Adapun SUN seri FR0078 menjadi SUN dengan volume perdagangan terbesar, senilai Rp2,49 triliun dari 96 kali transaksi yang diikuti oleh perdagangan obligasi negara seri FR0079 senilai Rp1,37 triliun dari 94 kali transaksi.
Sementara itu, untuk perdagangan Project Based Sukuk seri PBS014 menjadi Sukuk Negara dengan volume terbesar, yaitu sebesar Rp420 miliar dari 10 kali transaksi dan diiringi dengan volume Project Based Sukuk seri PBS0013 sebesar Rp135,00 dari 4 kali transaksi.
Volume perdagangan obligasi korporasi yang dilaporkan lebih kecil daripada volume perdagangan sebelumnya, yaitu senilai Rp941 miliar dari 45 seri obligasi korporasi yang diperdagangkan.
Adapun untuk Obligasi Berkelanjutan IV Sarana Multigriya Finansial Tahap VII Tahun 2019 Seri A (SMFP04ACN7) menjadi obligasi koporasi dengan volume perdagangan terbesar senilai Rp140,00 miliar dari 4 kali transaksi dan diikuti oleh Obligasi Berkelanjutan III Bank OCBC NISP tahap I Tahun 2019 Seri A (NISP03ACN1) senilai Rp106,00 miliar dari 3 kali perdagangan.
Selanjunya, untuk obligasi korporasi dengan volume Rp66,00 miliar dari 2 kali transaksi didapati pada perdagangan Obligasi Berkelanjutan III Waskita Karya Tahap II Tahun 2018 Seri B (WSKT03BCN2).
Pada perdagangan di akhir bulan kemarin pada tanggal 29 Maret 2019, nilai tukar rupiah terhadap dolar Amerika mengalami perubahan yang cukup fluktuatif pada awal sesi perdagangan di mana sempat melemah sebanyak 2 kali kemudian ditutup dengan kondisi menguat.

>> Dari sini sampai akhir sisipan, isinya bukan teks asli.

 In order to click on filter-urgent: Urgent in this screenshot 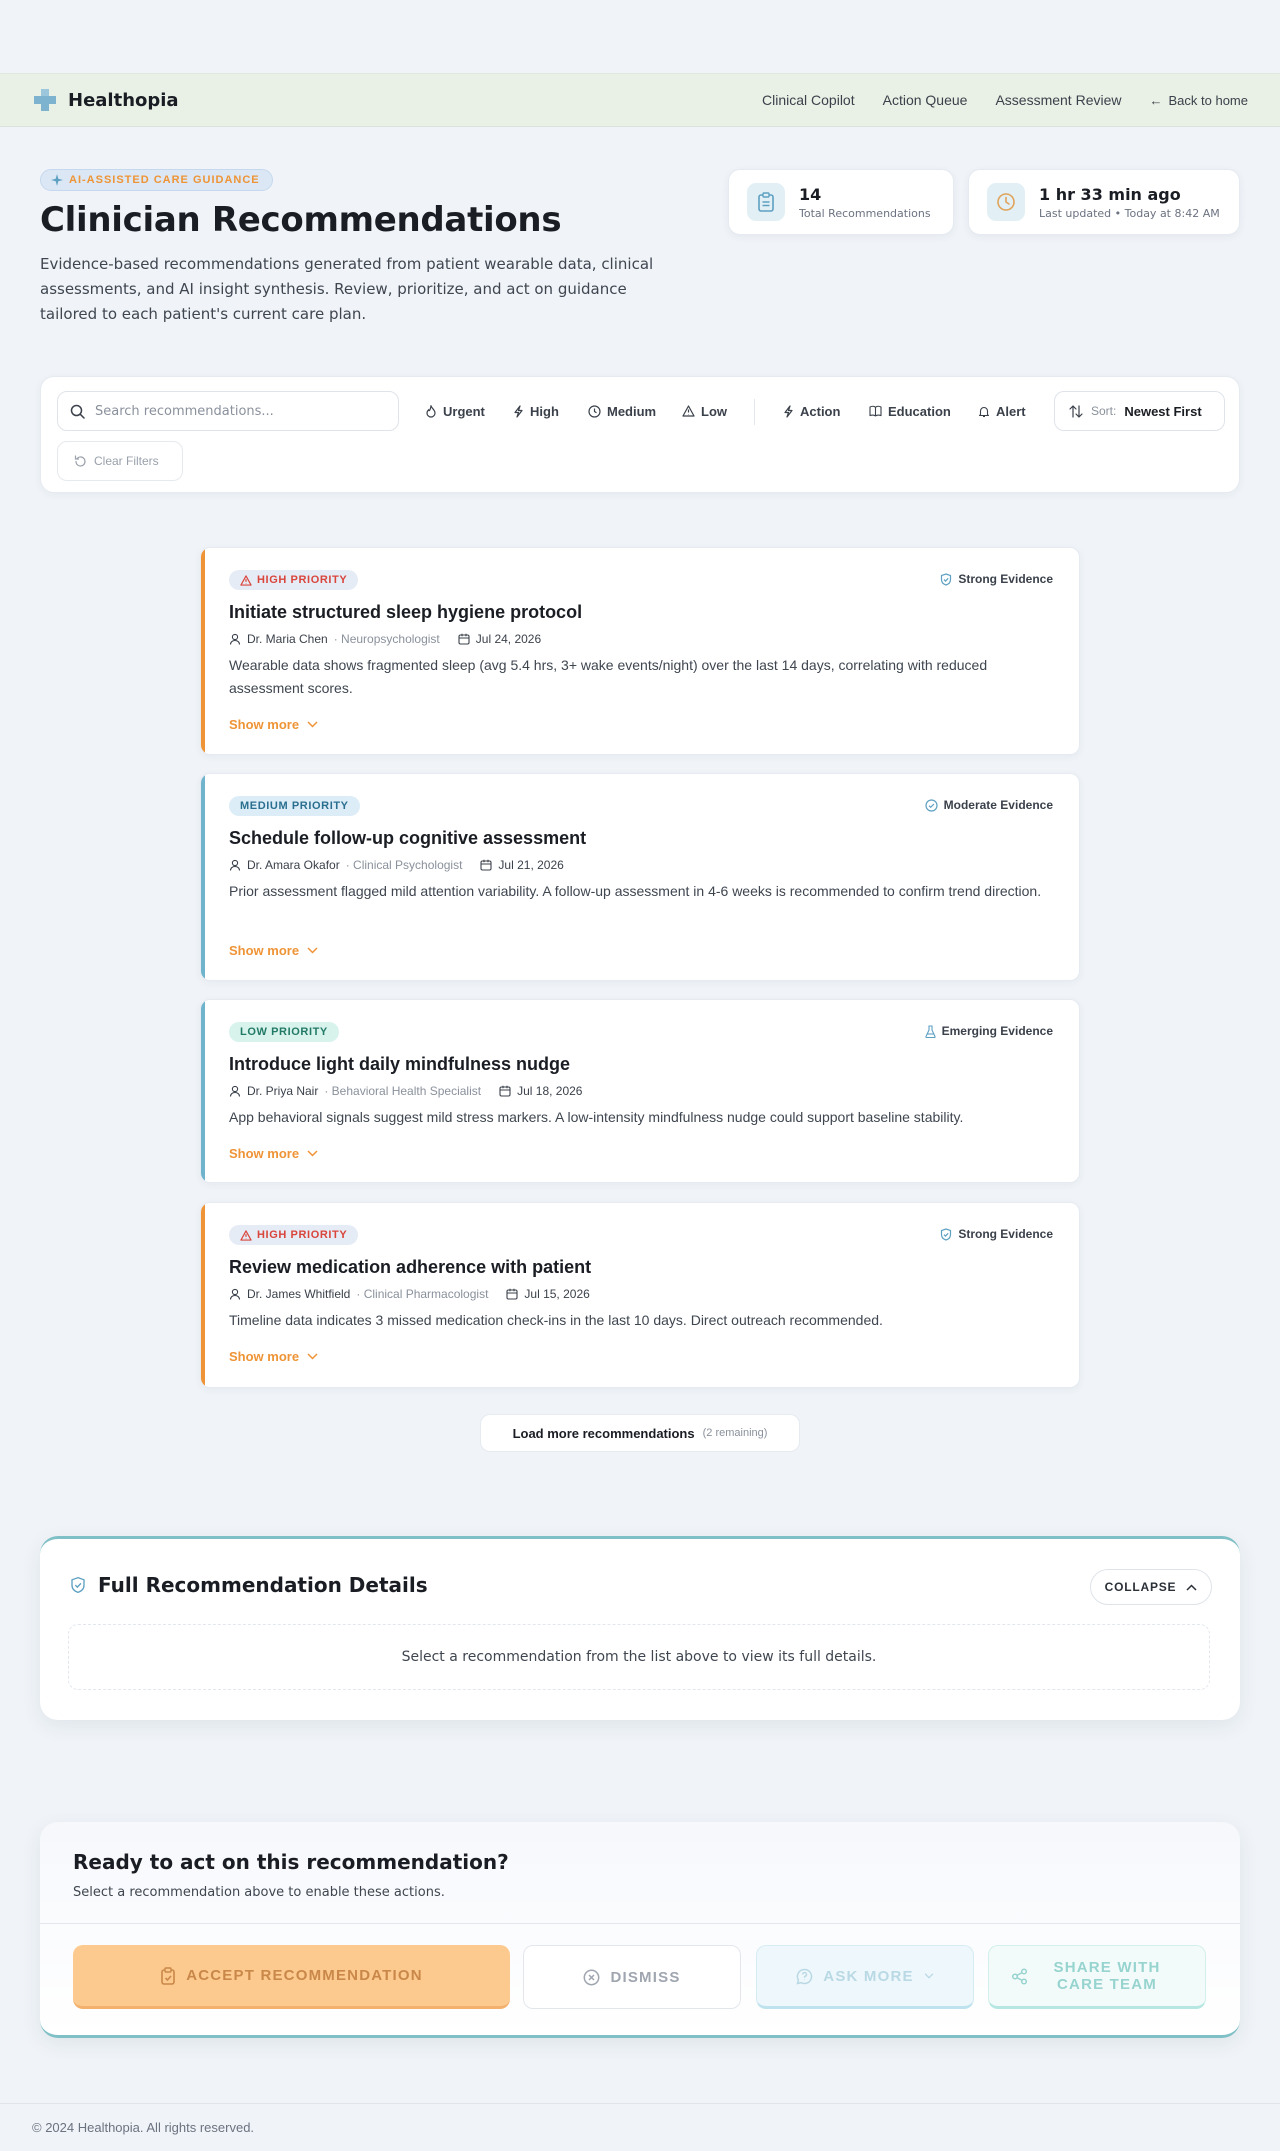, I will do `click(455, 411)`.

Adapun penutupan perdagangan kemarin rupiah menguat terbatas sebesar 3 pts (0,01%) di level 14241 dan bergerak pada kisaran 14233 hingga 14248 per dolar Amerika. Nilai tukar mata uang rupiah tersebut mengalami penguatan di tengah mayoritas penguatan mata uang regional. Mata uang peso Filipina (PHP) memimpin penguatan mata uang regional sebesar 0,48% yang diikuti oleh mata uang renminbi China (CNY) sebear 0,33% dan mata uang rupee India (INR) sebesar 0,24%.
Sedangkan untuk mata uang regional yang mengalami pelemahan tertinggi didapati mata uang yen Jen Jepang (JPY) yang melemah sebesar 0,15% diiringi dengan pelemahan mata uang ringgit Malaysia (MYR) sebesar 0,06% terhadap mata uang dolar Amerika.
Adapun Imbal hasil dari US Treasury dengan tenor 10 tahun mengalami penguatan pada level 2,407% yang diikuti dengan US Treasury bertenor 30 tahun yang ikut mengalami kenaikan di level 2,817%.
Penguatan imbal hasil US Treasury terjadi ditengah kondisi pasar saham Amerika yang mengalami penguatan, di mana indeks NASDAQ ditutup menguat di level 7729,32 begitu juga untuk indeks DJIA juga turut mengalami kenaikan di level 25298,68.
Sementara itu, untuk tingkat imbal hasil obligasi Inggris (Gilt) keseluruhan tenornya mengalami penurunan baik pada tenor 5, 10 dan 30 tahun, masing-masing sebesar 0,752%; 0,997%; dan 1,554%.
Sedangkan untuk obligasi Jerman (Bund) mengalami kenaikan untuk semua tenor acuannya baik itu bertenor 10, 20, dan 30 tahun masing-masing sebesar -0,068%; 0,279%; 0,574%.